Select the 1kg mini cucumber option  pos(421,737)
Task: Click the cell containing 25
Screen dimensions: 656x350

* * *

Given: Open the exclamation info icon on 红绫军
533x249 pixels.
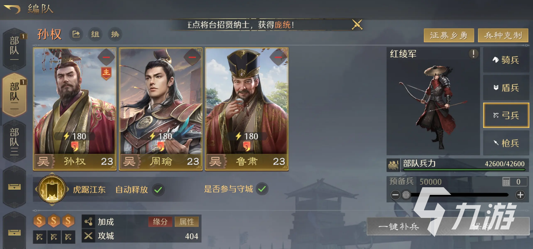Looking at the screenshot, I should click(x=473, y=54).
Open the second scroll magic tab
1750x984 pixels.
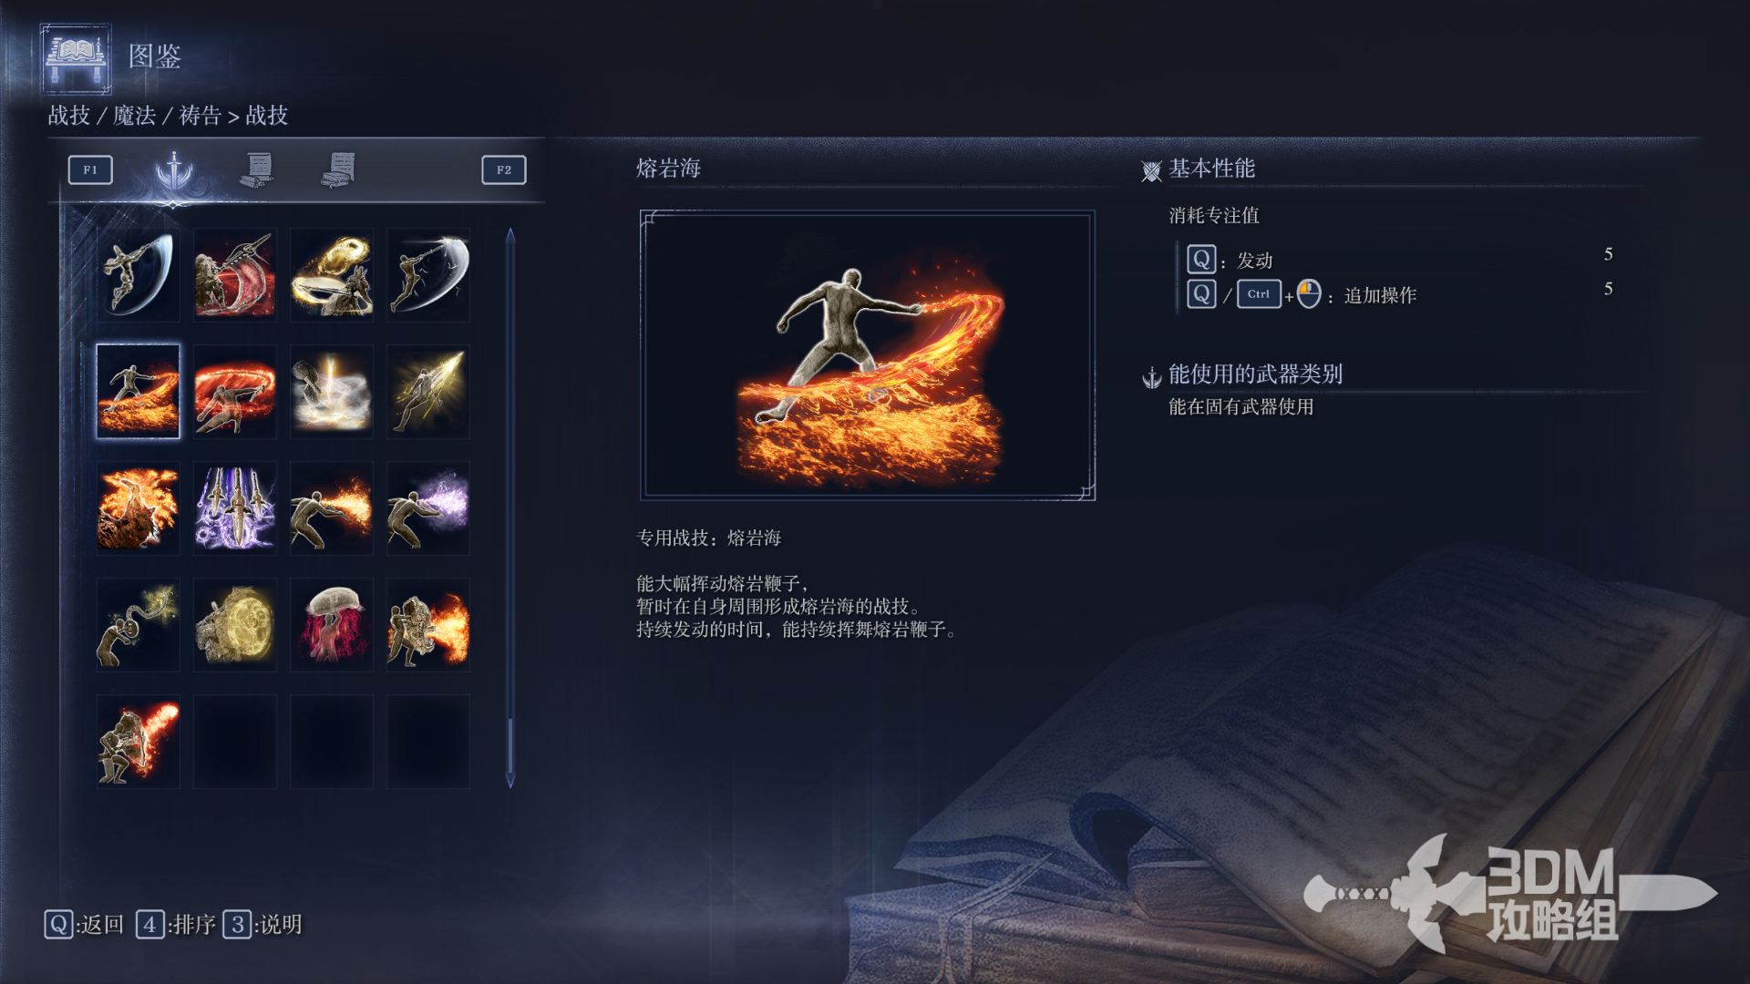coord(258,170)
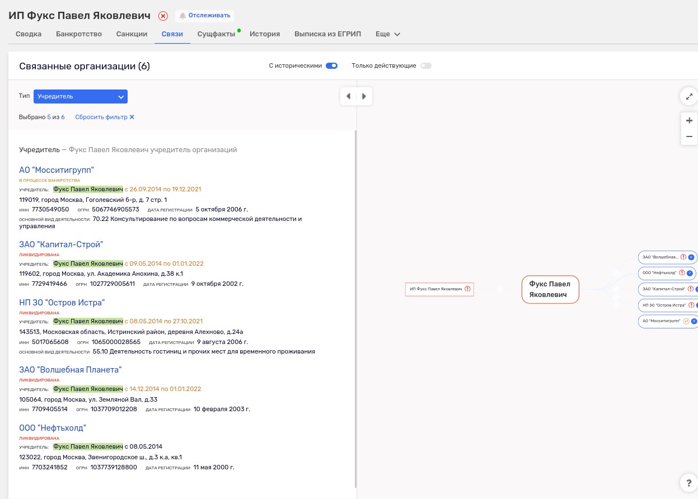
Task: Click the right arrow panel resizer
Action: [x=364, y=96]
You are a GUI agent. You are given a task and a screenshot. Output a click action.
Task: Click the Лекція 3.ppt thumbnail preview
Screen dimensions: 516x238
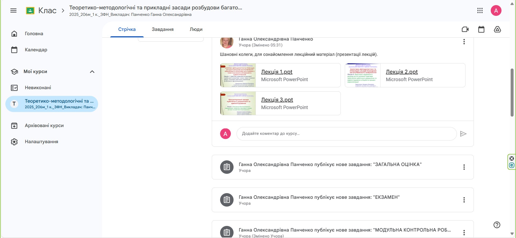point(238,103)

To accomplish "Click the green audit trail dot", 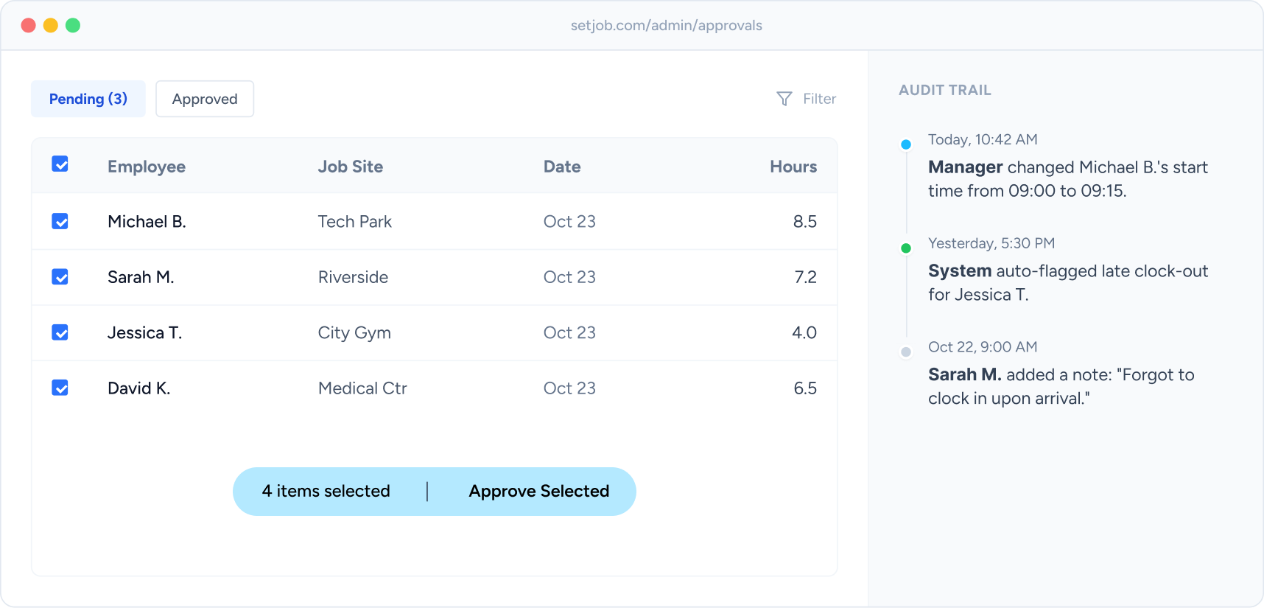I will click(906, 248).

--

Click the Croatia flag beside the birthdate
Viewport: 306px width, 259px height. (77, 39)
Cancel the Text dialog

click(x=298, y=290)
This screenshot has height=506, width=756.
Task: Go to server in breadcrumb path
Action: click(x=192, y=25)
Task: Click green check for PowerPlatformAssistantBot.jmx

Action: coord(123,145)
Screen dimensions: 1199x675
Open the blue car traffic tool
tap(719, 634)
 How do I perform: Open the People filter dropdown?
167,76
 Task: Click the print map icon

- [EXERCISE]: Display every line of the listing that contains the string "icon".

- [ANSWER BELOW]:
Given: Open the exclamation info icon on 红绫军
 Task: Click the print map icon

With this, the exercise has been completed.